Let's break down each of these points to understand the underlying concepts better. Each of these phenomena relates to molecular structure, polarity, and intermolecular interactions, which are fundamental in organic chemistry.

Dichlorobenzene Melting Points

When we compare the melting points of dichlorobenzene isomers, we find that the para isomer has a higher melting point than both the ortho and meta isomers. This can be attributed to the differences in molecular symmetry and packing efficiency.

  • Ortho Isomer: The ortho isomer has two chlorine atoms on adjacent carbons, which introduces steric strain. This strain disrupts the ability of the molecules to pack closely together in a solid state, leading to a lower melting point.
  • Meta Isomer: The meta isomer, while less strained than the ortho, still does not achieve the optimal packing that the para isomer does. The arrangement of chlorine atoms in the meta position does not allow for as strong intermolecular interactions as seen in the para isomer.
  • Para Isomer: The para isomer is symmetrical, allowing for better packing in the solid state. This symmetry leads to stronger van der Waals forces between molecules, resulting in a higher melting point.

Nucleophilic Substitution of Neo-Pentyl Bromide

Neo-pentyl bromide is known for its sluggishness in undergoing nucleophilic substitution reactions. This can be explained by considering its structure and the mechanism of the reaction.

  • Structure: Neo-pentyl bromide has a highly branched structure, which creates steric hindrance around the carbon atom bonded to the bromine. This steric hindrance makes it difficult for nucleophiles to approach and attack the carbon atom.
  • Reaction Mechanism: Nucleophilic substitution can occur via two main mechanisms: SN1 and SN2. In the case of neo-pentyl bromide, the steric hindrance favors the SN2 mechanism, which requires a direct attack by the nucleophile. The bulky groups surrounding the reactive center hinder this attack, resulting in a slower reaction rate.

Alkyl Halides and Water Immiscibility

Despite being polar molecules, alkyl halides are generally immiscible with water. This can be understood through the concepts of polarity and intermolecular forces.

  • Polarity: Alkyl halides have polar C-X bonds (where X is a halogen), but the overall molecule can still be nonpolar due to the hydrocarbon portion. The nonpolar character of the alkyl group outweighs the polarity of the C-X bond.
  • Intermolecular Forces: Water molecules are highly polar and engage in strong hydrogen bonding with each other. In contrast, alkyl halides primarily exhibit van der Waals forces. When mixed, the strong hydrogen bonds in water prevent the alkyl halides from dissolving, as the energy required to break these hydrogen bonds is not compensated by the formation of new interactions with the alkyl halide.

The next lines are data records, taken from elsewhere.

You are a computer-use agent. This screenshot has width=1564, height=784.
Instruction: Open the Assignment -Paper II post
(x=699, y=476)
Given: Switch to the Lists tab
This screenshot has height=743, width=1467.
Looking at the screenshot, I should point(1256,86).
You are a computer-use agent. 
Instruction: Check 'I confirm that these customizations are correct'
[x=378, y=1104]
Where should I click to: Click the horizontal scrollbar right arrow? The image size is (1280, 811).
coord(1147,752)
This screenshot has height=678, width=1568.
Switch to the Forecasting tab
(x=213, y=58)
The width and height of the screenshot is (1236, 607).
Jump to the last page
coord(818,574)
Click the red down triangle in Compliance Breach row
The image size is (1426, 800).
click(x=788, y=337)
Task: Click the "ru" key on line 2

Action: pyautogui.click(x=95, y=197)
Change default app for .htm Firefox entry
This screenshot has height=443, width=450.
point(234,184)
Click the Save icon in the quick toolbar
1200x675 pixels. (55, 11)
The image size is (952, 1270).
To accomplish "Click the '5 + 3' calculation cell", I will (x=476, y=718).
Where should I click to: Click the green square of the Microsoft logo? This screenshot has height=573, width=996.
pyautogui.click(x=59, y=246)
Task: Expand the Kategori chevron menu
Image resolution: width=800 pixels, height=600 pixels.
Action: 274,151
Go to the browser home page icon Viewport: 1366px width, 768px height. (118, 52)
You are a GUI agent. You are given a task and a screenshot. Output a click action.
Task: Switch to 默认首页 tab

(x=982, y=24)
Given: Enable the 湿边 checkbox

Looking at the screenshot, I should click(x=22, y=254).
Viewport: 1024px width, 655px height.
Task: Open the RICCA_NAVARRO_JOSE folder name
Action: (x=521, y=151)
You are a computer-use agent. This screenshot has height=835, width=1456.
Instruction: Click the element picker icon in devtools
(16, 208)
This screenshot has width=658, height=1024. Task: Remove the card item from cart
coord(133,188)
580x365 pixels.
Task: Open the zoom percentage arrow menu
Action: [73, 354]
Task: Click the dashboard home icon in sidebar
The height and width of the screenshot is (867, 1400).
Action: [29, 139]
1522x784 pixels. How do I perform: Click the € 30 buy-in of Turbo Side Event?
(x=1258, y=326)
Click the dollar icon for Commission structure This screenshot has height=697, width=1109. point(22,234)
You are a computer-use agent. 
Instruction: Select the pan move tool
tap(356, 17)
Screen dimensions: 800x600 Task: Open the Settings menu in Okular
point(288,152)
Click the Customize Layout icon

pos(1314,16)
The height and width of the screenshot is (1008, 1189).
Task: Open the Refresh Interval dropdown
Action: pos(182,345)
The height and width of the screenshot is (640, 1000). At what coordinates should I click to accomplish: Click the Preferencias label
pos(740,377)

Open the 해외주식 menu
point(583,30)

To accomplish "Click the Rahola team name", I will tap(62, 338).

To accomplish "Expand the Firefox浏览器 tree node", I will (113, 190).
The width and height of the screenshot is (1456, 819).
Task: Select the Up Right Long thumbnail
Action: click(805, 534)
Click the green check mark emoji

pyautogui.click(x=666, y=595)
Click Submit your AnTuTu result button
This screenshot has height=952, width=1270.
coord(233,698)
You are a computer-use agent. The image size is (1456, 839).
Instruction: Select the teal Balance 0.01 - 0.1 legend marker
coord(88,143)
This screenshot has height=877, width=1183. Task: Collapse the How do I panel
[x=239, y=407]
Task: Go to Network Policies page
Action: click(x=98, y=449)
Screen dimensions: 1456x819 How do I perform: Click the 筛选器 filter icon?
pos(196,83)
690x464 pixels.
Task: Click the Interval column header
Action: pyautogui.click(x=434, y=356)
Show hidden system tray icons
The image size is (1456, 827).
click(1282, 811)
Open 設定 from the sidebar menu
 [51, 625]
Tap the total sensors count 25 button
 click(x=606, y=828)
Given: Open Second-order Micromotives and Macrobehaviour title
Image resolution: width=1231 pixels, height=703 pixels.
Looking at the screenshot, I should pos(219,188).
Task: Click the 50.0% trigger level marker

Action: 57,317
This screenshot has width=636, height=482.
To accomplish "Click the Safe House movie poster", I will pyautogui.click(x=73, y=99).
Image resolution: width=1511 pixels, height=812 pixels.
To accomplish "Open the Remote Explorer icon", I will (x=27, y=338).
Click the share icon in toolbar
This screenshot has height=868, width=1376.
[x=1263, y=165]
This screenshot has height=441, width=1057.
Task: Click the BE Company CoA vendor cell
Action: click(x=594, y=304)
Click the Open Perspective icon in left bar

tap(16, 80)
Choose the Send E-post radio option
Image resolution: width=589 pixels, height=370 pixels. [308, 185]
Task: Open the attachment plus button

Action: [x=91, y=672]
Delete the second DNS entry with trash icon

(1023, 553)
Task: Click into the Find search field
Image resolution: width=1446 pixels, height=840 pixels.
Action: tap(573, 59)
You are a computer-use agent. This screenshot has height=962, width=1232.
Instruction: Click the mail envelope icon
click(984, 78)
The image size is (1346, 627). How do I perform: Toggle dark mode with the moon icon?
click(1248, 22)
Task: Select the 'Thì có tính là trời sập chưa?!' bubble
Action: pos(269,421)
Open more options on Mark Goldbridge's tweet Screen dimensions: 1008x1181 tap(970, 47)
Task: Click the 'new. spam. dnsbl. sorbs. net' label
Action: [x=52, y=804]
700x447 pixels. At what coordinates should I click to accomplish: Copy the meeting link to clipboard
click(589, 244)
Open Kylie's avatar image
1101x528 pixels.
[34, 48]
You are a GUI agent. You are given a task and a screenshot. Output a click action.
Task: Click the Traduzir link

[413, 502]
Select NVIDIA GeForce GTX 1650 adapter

In summary, the differences in melting points among dichlorobenzene isomers arise from molecular symmetry and packing efficiency. Neo-pentyl bromide's slow nucleophilic substitution is due to steric hindrance, and the immiscibility of alkyl halides with water is a result of their overall nonpolar character despite having polar bonds. Understanding these concepts helps clarify the behavior of organic compounds in various chemical contexts.